Mientras ciertos medios y las redes sociales nos quieren ahogar en un mar de noticias tristes y sin esperanza, nosotros encontramos aquellas historias que permiten recobrar la fe en la humanidad.
Me ha emocionado profundamente la historia del jaguar (Panthera onca) —mi animal favorito de la Amazonía—, rescatado por la Policía Militar del Estado de Amazonas, en Brasil, en el Río Negro, y que, pese a sus graves heridas, mantiene la esperanza de recuperación y retorno a la vida salvaje.
Este valiente jaguar, que hace honor al mito, sobrevivió a treinta fragmentos de metralla que provocaron graves lesiones en su cabeza, cuello, rostro, dientes y un ojo, superando el conflicto natural-humano, a los cazadores furtivos y a la cruel pérdida de su territorio.
Le conté alguna vez que no pierdo la esperanza de admirar esta especie en estado salvaje —si no es en esta vida, será en la próxima—, porque, además de su hermosura, majestuosidad y misterio, es el testimonio vivo de la mitología ancestral. Es el felino legendario asociado a la cosmovisión andina, el guardián de los secretos de la selva y uno de los mayores símbolos de poder del planeta.

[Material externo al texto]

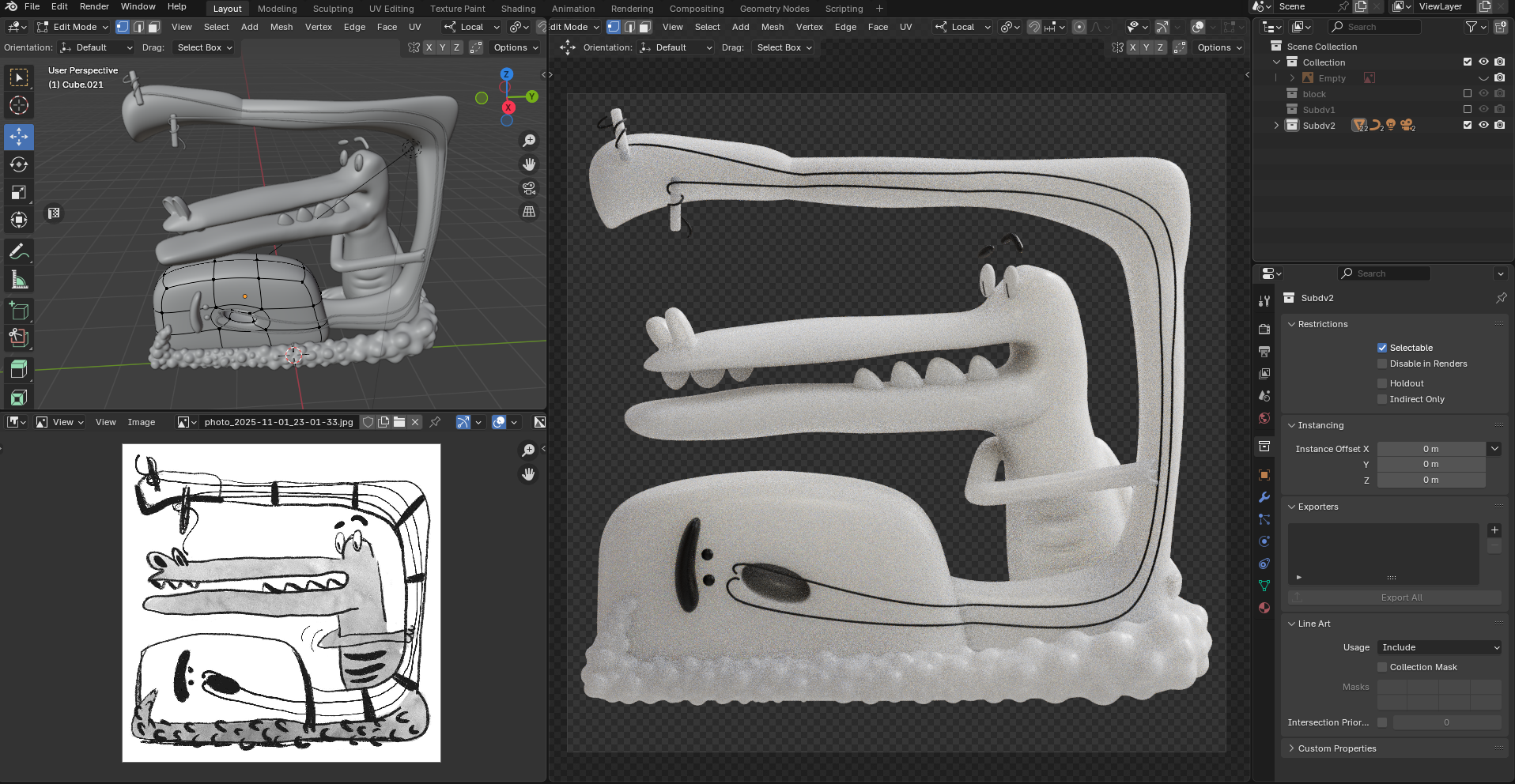The image size is (1515, 784).
Task: Toggle camera view in the left viewport
Action: [529, 188]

Es un dios que también es conocido como otorongo o amaru y que, en el tiempo de los gobernantes incas, brindaba fuerza y protección al guerrero; sabiduría, destreza y camuflaje. Es el atalaya de los dos mundos de la filosofía ancestral: el Hanan Pacha (mundo de arriba) y el Uku Pacha (mundo de los muertos). Por tanto, es un chamán, un guía espiritual, un intermediario y el espíritu tutor de la selva.

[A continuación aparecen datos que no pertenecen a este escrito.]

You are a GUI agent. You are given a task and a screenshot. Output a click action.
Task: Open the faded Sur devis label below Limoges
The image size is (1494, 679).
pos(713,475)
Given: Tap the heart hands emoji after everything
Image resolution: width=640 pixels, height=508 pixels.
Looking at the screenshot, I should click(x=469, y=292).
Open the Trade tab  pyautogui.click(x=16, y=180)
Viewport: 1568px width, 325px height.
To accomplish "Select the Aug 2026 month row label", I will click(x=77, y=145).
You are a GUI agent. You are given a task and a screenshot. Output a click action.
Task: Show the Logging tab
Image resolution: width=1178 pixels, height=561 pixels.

Entonces, ¿cómo es posible que se le agreda de manera indiscriminada? No hay explicación ni justificación alguna. Tal vez la historia de este magnífico ejemplar de Río Negro abra los ojos —y el corazón— a una mayor conciencia espiritual y ambiental, para proteger a los animales que, desde la selva, las montañas y los manglares, acompañan el fugaz paso del hombre en la Tierra y nos recuerdan que no somos dueños de la vida propia, mucho menos de aquellas que nos preceden.
Larga vida al felino que controla el equilibrio ecológico de la selva, al rey de la Amazonía. Que por siempre el hombre pueda sentir el caminar sigiloso de la Panthera onca en la penumbra de la oscuridad y que su espíritu siga guiando desde el pantano y el río.
Que aprendamos a honrar la vida silvestre, a vivir en paz con ella, a desarrollar una espiritualidad integral y honesta, a invocar su energía sabia y sanadora, y a gozar de plenitud. Los animales son manifestaciones de lo divino; conocer sus ritos nos proporcionará lecciones de vida.